* **ACTION ITEM**
Please repeat, exactly and without pictures, the lines of the entries below that run from the one containing "Click the Blender logo icon" through the one containing "Given: Click the".

* **DATASET EXCERPTS**
•••
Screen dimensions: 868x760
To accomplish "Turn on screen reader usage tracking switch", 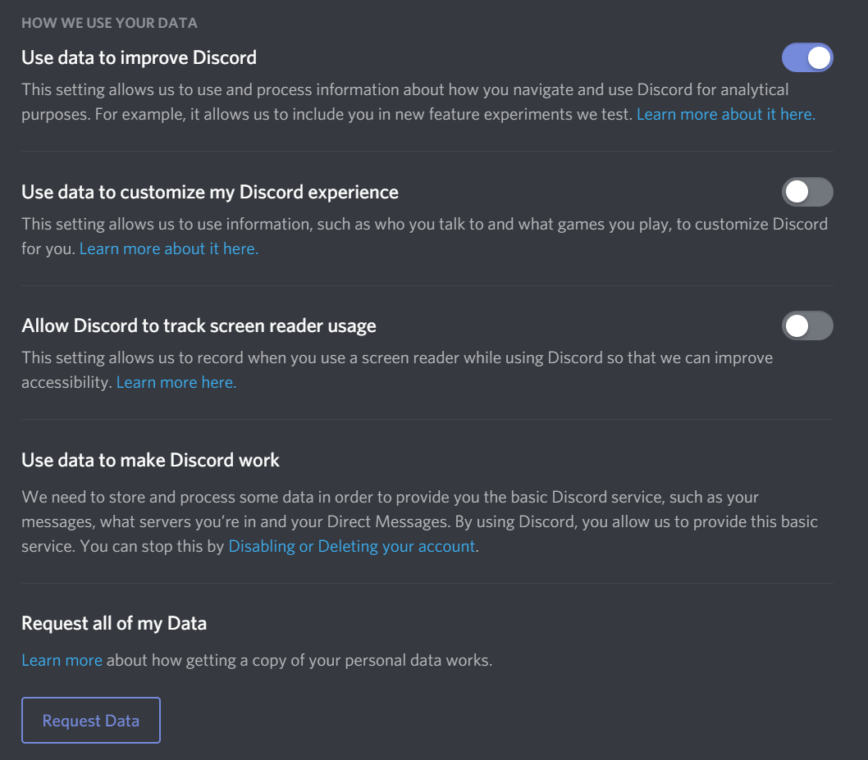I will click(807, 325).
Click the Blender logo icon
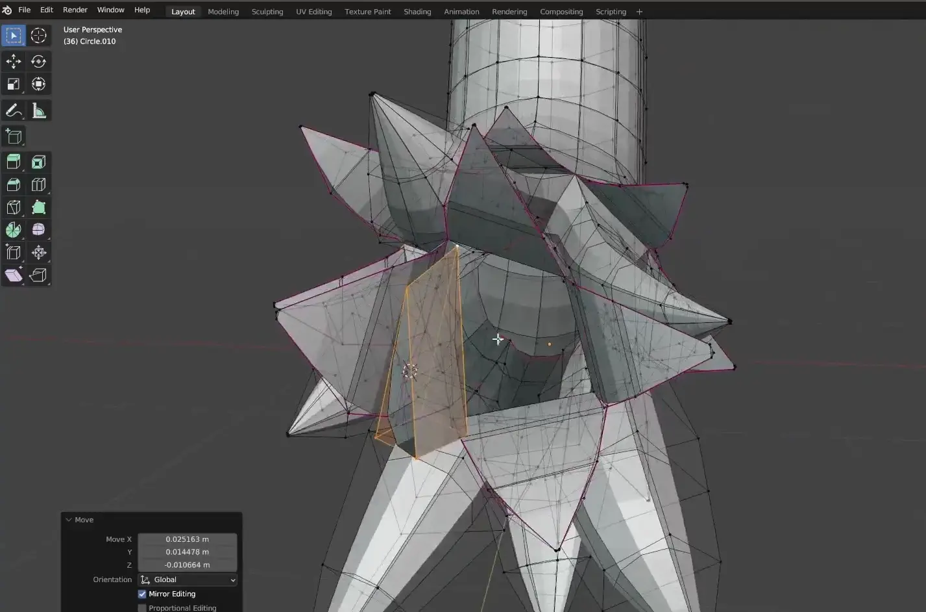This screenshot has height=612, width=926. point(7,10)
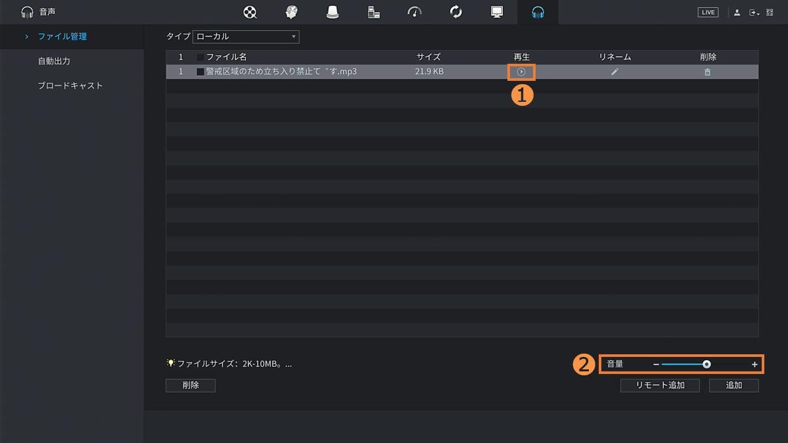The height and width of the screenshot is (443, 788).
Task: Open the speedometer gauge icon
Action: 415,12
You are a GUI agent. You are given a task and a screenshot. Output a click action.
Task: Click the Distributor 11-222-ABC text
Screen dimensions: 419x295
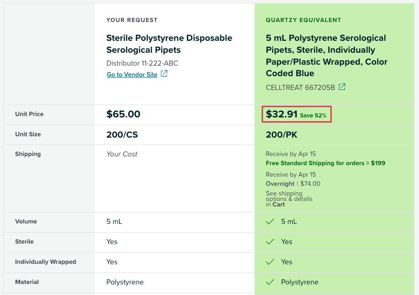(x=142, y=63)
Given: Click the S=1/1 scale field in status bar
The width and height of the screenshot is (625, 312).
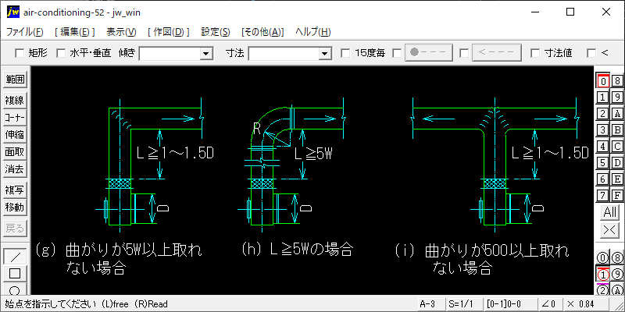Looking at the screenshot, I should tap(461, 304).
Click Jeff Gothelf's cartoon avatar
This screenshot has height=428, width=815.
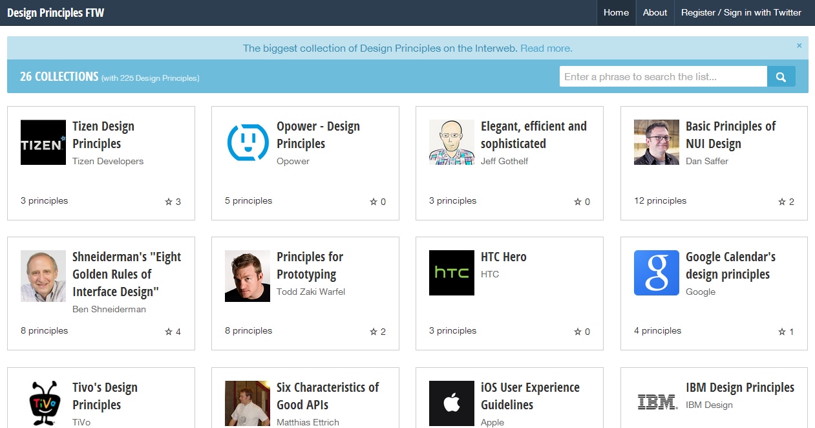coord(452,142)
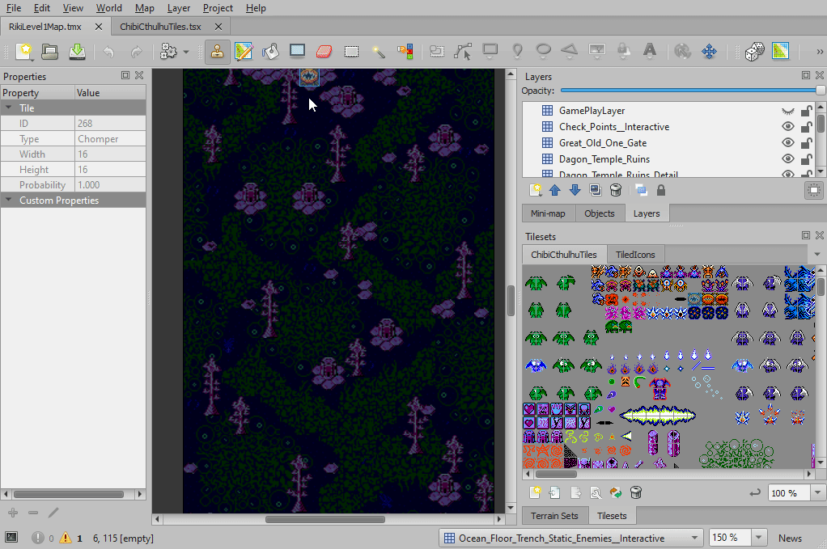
•••
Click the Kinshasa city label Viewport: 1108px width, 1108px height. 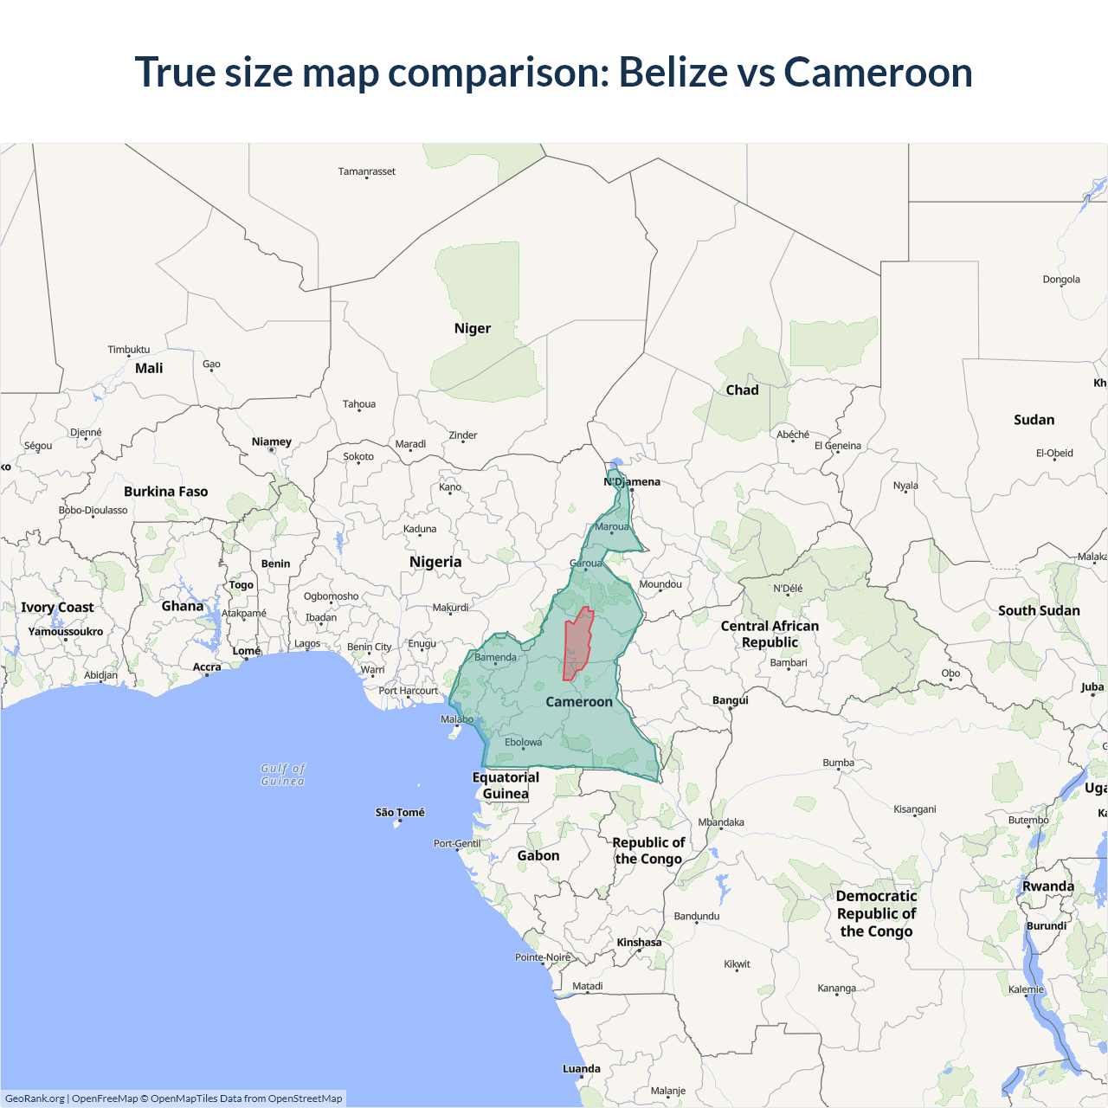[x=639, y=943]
•••
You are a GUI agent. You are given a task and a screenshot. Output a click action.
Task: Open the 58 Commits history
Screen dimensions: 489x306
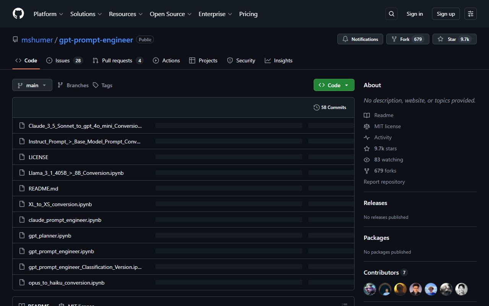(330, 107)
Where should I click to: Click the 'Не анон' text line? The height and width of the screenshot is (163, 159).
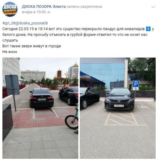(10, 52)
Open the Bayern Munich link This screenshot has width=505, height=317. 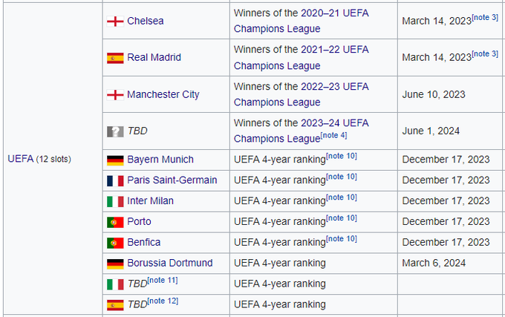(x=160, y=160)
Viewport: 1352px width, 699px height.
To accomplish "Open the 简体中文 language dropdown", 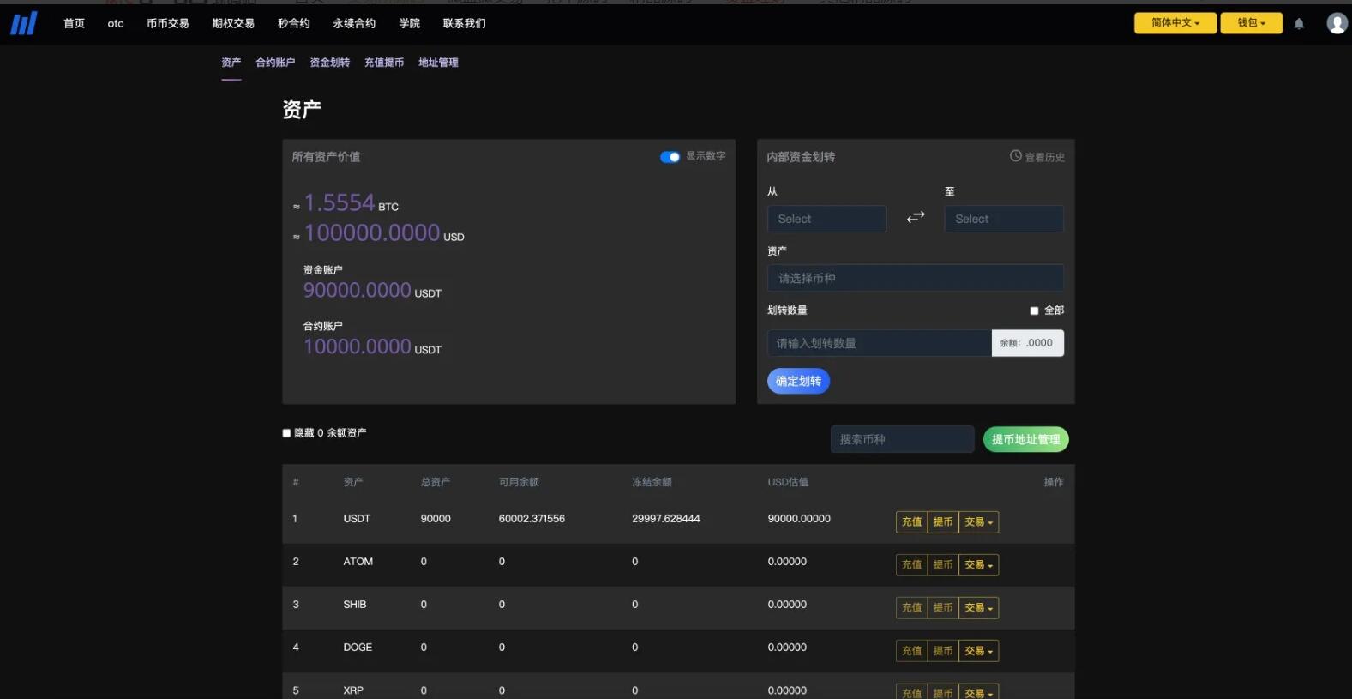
•••
* **SOLUTION FOR THIS PROBLEM**
Click the Blender logo icon
This screenshot has height=612, width=926. point(7,10)
The height and width of the screenshot is (443, 788).
Task: Open the speedometer gauge icon
Action: 415,12
You are a GUI agent. You are given a task and a screenshot. Output a click action.
Task: Click the Distributor 11-222-ABC text
Screen dimensions: 419x295
(x=142, y=63)
Given: Click the S=1/1 scale field in status bar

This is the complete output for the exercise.